[Saved data entries]

--- START ---

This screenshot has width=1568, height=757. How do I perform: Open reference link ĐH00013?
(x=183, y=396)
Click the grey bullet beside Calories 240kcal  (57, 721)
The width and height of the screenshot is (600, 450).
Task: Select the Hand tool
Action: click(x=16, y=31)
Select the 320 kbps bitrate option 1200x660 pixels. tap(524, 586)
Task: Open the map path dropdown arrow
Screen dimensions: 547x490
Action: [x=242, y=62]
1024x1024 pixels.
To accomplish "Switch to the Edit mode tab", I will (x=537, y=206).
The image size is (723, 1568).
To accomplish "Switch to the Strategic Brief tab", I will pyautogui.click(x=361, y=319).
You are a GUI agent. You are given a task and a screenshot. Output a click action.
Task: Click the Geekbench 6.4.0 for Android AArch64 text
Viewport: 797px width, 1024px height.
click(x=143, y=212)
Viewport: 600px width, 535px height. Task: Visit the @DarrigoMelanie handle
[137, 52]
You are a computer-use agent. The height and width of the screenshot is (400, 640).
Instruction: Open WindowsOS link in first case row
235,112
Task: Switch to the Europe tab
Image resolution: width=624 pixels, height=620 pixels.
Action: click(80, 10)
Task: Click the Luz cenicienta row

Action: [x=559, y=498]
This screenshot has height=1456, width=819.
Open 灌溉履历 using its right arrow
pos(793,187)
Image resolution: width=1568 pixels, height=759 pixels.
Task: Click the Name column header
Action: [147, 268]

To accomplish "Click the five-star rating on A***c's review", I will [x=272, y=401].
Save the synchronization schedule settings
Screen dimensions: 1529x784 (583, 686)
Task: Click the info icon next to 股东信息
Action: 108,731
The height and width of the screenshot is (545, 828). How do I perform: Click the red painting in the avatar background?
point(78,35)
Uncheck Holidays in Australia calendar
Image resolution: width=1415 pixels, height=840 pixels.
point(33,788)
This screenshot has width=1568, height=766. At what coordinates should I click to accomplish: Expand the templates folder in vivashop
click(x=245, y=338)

--- END ---

=== INSTRUCTIONS FOR THE TASK ===
Return each line from the records that includes the word "will".

=== RESPONSE AREA ===
To accomplish "Switch to the Edit mode tab", I will (x=537, y=206).
To accomplish "Switch to the Strategic Brief tab", I will pyautogui.click(x=361, y=319).
To accomplish "Click the five-star rating on A***c's review", I will [x=272, y=401].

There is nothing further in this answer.